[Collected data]

============================================================

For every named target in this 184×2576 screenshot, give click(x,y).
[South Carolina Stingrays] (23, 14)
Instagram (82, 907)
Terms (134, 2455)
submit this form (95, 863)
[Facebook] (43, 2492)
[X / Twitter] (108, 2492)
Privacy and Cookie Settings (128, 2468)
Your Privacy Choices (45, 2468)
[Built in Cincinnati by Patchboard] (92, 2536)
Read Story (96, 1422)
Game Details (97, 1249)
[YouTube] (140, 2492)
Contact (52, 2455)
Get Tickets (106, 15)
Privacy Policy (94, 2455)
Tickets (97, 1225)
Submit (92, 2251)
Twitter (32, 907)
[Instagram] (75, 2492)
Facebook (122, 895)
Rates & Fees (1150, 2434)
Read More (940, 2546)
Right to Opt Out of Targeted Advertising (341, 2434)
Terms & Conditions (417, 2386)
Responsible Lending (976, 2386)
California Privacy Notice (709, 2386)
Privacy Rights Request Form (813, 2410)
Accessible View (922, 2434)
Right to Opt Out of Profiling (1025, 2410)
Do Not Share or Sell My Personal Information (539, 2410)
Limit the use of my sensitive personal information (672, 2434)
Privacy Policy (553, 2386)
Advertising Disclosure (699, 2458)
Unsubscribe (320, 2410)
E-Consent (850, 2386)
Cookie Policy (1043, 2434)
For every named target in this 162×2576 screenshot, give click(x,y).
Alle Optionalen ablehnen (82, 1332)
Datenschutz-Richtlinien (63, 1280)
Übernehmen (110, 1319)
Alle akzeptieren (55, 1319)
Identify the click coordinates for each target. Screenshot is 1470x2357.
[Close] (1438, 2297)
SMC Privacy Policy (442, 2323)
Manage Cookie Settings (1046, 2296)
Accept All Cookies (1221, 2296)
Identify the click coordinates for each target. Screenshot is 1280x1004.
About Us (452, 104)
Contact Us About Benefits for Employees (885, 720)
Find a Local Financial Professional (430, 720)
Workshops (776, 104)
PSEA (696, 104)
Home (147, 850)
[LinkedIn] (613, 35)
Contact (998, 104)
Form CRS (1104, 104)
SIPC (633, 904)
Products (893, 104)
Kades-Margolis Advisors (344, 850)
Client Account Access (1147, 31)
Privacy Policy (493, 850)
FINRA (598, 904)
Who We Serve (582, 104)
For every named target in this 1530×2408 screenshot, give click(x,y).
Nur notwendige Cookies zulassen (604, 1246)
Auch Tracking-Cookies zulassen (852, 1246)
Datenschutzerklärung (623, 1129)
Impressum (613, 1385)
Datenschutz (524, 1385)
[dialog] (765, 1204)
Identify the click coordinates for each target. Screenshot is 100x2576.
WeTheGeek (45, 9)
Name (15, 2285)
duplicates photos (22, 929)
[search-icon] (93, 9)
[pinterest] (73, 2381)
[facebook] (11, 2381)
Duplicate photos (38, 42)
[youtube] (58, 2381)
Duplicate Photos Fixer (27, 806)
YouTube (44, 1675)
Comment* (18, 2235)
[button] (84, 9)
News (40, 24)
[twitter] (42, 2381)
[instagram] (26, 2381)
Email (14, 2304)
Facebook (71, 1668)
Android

============================================================

What is expected |
The response should be an exact copy of every line above.

Your response |
For every named target in this 184×2576 screenshot, give click(x,y).
[South Carolina Stingrays] (23, 14)
Instagram (82, 907)
Terms (134, 2455)
submit this form (95, 863)
[Facebook] (43, 2492)
[X / Twitter] (108, 2492)
Privacy and Cookie Settings (128, 2468)
Your Privacy Choices (45, 2468)
[Built in Cincinnati by Patchboard] (92, 2536)
Read Story (96, 1422)
Game Details (97, 1249)
[YouTube] (140, 2492)
Contact (52, 2455)
Get Tickets (106, 15)
Privacy Policy (94, 2455)
Tickets (97, 1225)
Submit (92, 2251)
Twitter (32, 907)
[Instagram] (75, 2492)
Facebook (122, 895)
Rates & Fees (1150, 2434)
Read More (940, 2546)
Right to Opt Out of Targeted Advertising (341, 2434)
Terms & Conditions (417, 2386)
Responsible Lending (976, 2386)
California Privacy Notice (709, 2386)
Privacy Rights Request Form (813, 2410)
Accessible View (922, 2434)
Right to Opt Out of Profiling (1025, 2410)
Do Not Share or Sell My Personal Information (539, 2410)
Limit the use of my sensitive personal information (672, 2434)
Privacy Policy (553, 2386)
Advertising Disclosure (699, 2458)
Unsubscribe (320, 2410)
E-Consent (850, 2386)
Cookie Policy (1043, 2434)
For every named target in this 162×2576 screenshot, give click(x,y).
Alle Optionalen ablehnen (82, 1332)
Datenschutz-Richtlinien (63, 1280)
Übernehmen (110, 1319)
Alle akzeptieren (55, 1319)
Identify the click coordinates for each target. Screenshot is 1470x2357.
[Close] (1438, 2297)
SMC Privacy Policy (442, 2323)
Manage Cookie Settings (1046, 2296)
Accept All Cookies (1221, 2296)
Identify the click coordinates for each target. Screenshot is 1280x1004.
About Us (452, 104)
Contact Us About Benefits for Employees (885, 720)
Find a Local Financial Professional (430, 720)
Workshops (776, 104)
PSEA (696, 104)
Home (147, 850)
[LinkedIn] (613, 35)
Contact (998, 104)
Form CRS (1104, 104)
SIPC (633, 904)
Products (893, 104)
Kades-Margolis Advisors (344, 850)
Client Account Access (1147, 31)
Privacy Policy (493, 850)
FINRA (598, 904)
Who We Serve (582, 104)
For every named target in this 1530×2408 screenshot, give click(x,y).
Nur notwendige Cookies zulassen (604, 1246)
Auch Tracking-Cookies zulassen (852, 1246)
Datenschutzerklärung (623, 1129)
Impressum (613, 1385)
Datenschutz (524, 1385)
[dialog] (765, 1204)
Identify the click coordinates for each target. Screenshot is 100x2576.
WeTheGeek (45, 9)
Name (15, 2285)
duplicates photos (22, 929)
[search-icon] (93, 9)
[pinterest] (73, 2381)
[facebook] (11, 2381)
Duplicate photos (38, 42)
[youtube] (58, 2381)
Duplicate Photos Fixer (27, 806)
YouTube (44, 1675)
Comment* (18, 2235)
[button] (84, 9)
News (40, 24)
[twitter] (42, 2381)
[instagram] (26, 2381)
Email (14, 2304)
Facebook (71, 1668)
Android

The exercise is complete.